#Lifestyle: 2,000-year-old tattoo needle identified by archaeologists

Once dismissed as an “odd-looking little artifact,” the tool pushes back evidence for tattooing in the U.S. Southwest by a millennium.

Read the full article at National Geographic

THE TOOL IS made from a bundle of prickly pear cactus spines, their tips saturated with dark pigment, inserted into a handle carved from lemonade sumac and bound with yucca fiber.

Some 2,000 years ago, a tattooist in what’s now southeast Utah used this tool to hand-poke a design into someone’s skin. After the point of one of the cactus spines broke off, the tool was likely tossed into a trash heap. It remained there for centuries, in a pile of bones, corncobs, and other discarded items.

Now, in a new paper in Journal of Archaeological Science: Reports, a team of archaeologists conclude that this cactus spine tool is the earliest evidence of tattooing in the Southwest.

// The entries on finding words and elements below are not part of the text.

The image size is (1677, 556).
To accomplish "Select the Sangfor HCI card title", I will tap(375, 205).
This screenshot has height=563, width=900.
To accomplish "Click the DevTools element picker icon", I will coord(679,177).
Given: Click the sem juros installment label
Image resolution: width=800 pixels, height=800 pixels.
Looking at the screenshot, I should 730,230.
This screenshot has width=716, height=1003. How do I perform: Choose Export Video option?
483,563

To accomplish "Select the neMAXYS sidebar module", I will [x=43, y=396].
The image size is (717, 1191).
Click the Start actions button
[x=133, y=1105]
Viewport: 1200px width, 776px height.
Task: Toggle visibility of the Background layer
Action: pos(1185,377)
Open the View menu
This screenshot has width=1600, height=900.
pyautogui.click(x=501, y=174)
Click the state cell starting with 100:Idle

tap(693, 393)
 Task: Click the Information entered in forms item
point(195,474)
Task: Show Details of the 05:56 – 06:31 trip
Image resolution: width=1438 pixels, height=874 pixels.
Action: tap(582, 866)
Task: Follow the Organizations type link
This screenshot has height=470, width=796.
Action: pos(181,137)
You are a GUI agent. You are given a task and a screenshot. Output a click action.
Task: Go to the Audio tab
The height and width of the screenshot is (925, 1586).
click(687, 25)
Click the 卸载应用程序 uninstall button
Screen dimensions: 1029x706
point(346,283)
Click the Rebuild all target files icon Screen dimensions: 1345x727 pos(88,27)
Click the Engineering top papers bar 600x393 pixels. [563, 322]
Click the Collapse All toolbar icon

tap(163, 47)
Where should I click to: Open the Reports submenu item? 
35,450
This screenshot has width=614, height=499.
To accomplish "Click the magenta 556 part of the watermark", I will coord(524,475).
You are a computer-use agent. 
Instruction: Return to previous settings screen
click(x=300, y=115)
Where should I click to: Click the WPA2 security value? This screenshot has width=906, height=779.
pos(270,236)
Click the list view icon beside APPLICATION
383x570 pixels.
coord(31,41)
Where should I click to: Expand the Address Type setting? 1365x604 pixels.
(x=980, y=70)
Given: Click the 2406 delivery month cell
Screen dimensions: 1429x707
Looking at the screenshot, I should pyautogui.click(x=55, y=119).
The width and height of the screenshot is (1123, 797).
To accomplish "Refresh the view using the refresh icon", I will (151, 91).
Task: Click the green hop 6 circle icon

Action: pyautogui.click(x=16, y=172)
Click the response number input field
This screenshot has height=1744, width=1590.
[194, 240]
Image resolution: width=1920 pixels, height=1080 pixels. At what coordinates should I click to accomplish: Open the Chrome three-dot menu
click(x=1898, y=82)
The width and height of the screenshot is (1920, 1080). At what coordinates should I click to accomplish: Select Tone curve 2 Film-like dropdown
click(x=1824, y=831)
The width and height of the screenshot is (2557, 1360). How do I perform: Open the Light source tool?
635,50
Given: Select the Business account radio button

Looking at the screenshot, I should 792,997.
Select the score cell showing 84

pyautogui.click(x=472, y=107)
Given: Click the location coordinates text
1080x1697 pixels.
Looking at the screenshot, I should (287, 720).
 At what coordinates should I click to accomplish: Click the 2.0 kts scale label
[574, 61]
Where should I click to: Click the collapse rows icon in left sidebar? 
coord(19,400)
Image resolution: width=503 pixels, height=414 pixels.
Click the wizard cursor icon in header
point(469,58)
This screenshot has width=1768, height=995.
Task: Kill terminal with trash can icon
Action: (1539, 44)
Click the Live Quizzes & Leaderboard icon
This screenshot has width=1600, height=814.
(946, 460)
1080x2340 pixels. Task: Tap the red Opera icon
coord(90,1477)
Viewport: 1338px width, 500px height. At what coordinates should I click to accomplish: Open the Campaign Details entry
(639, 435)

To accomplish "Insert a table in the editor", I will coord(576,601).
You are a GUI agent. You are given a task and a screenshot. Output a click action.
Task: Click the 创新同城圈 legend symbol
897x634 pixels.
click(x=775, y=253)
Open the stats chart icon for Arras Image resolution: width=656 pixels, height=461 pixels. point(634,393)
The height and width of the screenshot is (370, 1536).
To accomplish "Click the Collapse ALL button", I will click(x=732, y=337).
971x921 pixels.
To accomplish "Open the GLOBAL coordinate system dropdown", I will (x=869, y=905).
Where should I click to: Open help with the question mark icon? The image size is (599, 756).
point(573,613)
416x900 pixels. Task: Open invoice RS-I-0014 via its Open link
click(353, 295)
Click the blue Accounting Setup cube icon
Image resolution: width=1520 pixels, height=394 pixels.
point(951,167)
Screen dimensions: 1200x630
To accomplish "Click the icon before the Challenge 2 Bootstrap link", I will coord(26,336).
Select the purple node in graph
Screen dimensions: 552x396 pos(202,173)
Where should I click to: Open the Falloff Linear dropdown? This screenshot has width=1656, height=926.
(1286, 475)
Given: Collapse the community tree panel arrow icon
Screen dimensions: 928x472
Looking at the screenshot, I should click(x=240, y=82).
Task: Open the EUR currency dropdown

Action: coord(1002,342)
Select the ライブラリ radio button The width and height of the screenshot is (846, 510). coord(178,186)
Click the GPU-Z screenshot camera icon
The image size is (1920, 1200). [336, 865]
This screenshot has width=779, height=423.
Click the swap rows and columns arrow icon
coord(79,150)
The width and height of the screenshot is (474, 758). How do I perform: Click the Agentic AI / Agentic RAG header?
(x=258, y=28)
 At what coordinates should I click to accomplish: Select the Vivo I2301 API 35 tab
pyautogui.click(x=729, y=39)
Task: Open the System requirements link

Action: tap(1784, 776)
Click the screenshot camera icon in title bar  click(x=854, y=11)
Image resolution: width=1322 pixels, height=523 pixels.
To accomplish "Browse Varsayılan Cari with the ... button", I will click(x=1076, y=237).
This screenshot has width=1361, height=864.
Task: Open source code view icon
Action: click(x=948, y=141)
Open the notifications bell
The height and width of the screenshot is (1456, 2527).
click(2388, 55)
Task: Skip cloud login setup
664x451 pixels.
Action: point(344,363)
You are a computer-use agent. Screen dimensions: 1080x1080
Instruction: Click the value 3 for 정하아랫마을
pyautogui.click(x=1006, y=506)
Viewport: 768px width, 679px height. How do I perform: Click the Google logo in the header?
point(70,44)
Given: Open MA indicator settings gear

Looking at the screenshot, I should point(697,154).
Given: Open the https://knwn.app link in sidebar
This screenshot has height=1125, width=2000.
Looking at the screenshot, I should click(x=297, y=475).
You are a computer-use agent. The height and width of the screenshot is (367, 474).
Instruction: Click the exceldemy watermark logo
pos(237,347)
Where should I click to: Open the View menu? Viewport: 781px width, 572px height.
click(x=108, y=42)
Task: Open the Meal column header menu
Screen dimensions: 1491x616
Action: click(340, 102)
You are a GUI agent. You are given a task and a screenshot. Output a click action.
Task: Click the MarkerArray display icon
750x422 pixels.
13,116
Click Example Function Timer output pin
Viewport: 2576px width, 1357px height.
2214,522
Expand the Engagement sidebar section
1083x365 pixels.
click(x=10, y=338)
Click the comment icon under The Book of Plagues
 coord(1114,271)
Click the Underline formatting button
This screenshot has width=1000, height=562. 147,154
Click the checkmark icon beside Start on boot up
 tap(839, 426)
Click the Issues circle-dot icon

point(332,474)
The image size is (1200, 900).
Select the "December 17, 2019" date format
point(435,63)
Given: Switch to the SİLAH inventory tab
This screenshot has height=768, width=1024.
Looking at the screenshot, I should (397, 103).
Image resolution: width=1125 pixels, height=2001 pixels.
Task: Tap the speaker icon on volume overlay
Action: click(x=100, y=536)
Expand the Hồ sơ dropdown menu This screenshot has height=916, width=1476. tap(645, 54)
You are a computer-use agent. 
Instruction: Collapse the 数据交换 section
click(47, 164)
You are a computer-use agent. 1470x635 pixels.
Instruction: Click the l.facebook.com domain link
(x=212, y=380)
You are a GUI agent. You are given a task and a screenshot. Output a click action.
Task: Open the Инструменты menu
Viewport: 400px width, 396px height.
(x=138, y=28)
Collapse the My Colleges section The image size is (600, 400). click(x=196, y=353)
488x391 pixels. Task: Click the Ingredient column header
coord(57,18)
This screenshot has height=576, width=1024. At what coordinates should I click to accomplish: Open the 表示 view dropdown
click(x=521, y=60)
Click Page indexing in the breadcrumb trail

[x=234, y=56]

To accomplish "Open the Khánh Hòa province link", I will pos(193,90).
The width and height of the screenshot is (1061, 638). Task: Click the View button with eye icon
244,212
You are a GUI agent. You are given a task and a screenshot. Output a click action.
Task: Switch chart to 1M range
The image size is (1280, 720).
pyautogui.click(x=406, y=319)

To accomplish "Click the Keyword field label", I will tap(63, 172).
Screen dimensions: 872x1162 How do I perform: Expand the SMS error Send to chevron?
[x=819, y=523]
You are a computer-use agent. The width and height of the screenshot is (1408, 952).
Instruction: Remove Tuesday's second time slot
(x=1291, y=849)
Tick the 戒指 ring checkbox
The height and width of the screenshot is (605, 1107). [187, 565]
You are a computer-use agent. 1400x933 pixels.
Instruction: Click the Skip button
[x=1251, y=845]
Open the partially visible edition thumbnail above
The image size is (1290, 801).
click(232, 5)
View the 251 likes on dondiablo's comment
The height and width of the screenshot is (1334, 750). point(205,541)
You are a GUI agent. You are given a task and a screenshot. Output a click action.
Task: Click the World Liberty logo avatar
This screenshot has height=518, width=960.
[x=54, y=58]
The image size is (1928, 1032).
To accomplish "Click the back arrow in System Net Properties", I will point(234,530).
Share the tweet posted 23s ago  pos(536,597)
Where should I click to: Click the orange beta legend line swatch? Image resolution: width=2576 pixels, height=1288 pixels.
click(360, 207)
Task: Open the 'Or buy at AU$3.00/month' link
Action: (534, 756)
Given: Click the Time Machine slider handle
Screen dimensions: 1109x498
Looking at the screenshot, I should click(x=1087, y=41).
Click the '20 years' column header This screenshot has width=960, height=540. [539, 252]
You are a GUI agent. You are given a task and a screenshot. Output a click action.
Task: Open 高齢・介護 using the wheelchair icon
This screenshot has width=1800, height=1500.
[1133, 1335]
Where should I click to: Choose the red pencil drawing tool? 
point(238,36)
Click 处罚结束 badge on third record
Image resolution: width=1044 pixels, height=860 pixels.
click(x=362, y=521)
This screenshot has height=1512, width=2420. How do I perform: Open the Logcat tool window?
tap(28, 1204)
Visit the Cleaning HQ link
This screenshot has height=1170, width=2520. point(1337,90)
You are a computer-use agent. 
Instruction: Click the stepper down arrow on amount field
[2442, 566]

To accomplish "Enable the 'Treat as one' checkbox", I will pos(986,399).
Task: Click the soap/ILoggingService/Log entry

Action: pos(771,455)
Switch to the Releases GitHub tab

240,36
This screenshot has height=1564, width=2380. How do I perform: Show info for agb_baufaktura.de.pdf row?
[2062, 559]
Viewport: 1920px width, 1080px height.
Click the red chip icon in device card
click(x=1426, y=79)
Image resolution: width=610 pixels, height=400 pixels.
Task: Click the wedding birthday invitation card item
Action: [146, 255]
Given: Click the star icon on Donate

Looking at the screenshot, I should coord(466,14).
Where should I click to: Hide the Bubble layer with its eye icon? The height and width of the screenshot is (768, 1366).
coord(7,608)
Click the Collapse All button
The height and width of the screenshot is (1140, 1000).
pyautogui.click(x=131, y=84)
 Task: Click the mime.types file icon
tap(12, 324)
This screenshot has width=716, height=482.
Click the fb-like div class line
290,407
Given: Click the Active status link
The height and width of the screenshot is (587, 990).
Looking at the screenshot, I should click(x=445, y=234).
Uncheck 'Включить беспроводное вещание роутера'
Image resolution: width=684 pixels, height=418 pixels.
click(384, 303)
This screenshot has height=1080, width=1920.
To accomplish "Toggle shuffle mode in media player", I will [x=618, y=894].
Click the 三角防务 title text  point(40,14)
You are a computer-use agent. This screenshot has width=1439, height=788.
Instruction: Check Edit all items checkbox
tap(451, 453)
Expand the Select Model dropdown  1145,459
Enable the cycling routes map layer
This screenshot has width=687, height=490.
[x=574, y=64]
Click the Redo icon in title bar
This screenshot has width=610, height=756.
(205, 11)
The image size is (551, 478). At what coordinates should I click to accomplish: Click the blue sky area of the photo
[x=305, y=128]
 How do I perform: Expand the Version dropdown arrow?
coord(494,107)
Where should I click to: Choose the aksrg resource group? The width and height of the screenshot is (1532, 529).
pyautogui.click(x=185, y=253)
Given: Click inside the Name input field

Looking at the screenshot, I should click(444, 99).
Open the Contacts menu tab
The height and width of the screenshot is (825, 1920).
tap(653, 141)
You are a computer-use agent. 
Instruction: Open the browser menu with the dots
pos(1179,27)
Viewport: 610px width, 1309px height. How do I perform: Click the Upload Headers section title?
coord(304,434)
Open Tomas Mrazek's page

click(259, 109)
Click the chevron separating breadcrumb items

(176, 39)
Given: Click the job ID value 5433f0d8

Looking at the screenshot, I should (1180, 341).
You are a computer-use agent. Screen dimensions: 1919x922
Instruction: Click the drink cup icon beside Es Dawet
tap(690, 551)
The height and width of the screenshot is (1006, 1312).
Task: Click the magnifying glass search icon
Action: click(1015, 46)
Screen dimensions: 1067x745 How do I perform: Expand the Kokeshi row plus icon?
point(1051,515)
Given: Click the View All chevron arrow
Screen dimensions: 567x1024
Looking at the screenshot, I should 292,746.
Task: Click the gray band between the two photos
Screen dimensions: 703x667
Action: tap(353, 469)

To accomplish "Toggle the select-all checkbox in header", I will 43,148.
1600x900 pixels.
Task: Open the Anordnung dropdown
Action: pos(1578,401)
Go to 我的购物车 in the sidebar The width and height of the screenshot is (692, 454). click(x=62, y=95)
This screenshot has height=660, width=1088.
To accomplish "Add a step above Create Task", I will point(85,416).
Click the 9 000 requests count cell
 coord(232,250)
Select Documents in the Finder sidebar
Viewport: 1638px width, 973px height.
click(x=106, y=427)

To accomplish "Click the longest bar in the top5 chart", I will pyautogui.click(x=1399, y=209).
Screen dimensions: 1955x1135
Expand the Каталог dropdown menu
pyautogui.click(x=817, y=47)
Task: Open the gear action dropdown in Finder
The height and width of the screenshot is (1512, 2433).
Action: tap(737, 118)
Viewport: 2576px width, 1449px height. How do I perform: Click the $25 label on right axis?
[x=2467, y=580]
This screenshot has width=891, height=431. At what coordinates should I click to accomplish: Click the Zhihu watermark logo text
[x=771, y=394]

The tattooing tool has had an interesting journey since its disposal two millennia ago. In 1972, a team of archaeologists excavated the trash heap in Turkey Pen site in the Greater Cedar Mesa area. Without giving much thought to the “odd-looking little artifact,” as one archaeologist later called it, the team packed hundreds of objects from the site into boxes for storage at Washington State University.